Tuesday, February 16, 2010

Electoral Reform

The BBC has had a couple of interesting features on electoral reform recently, which I thought I'd highlight here:

This one explores why voters vote against their self-interest, suggesting that they may be more swayed by rhetoric than facts or that the working classes may resist the paternalism of liberal 'do-gooders.'

This provocatively-titled piece suggests that we could elect MPs in the same way as reality TV stars, eliminating the least popular until we end up with a majority vote between two candidates. As it recognizes, this is really similar to the way French presidents are elected, though a more realistic approach is to have just one vote with voters numbering their candidates, so that votes can be redistributed without the need for another poll. That's how many student politics elections work, but I worry whether all voters would understand the system were it practiced at national level.

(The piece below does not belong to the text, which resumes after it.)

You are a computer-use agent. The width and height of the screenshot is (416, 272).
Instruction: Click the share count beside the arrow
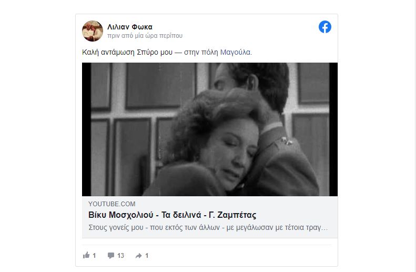pyautogui.click(x=147, y=256)
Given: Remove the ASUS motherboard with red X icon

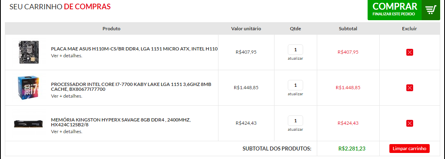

Finally, I wanted to highlight this piece as absolute trash. They try to predict how electoral results of the past might have been different had we used Alternative Vote rather than our current First Past The Post system. The problem is that, even if the survey about what people's second choice would have been is accurate, the whole point is that their first preference may well have been different (a point acknowledged at the bottom)!

Under our present system, many people vote for one of the main two parties - which is not their real preference - simply in order not to have their vote wasted. Indeed, it's quite possible that someone who voted Labour in the last election, but really understood the implications of this survey, could have answered that Labour would have been their second-choice under AV - but that would have harmed, not benefited, Labour...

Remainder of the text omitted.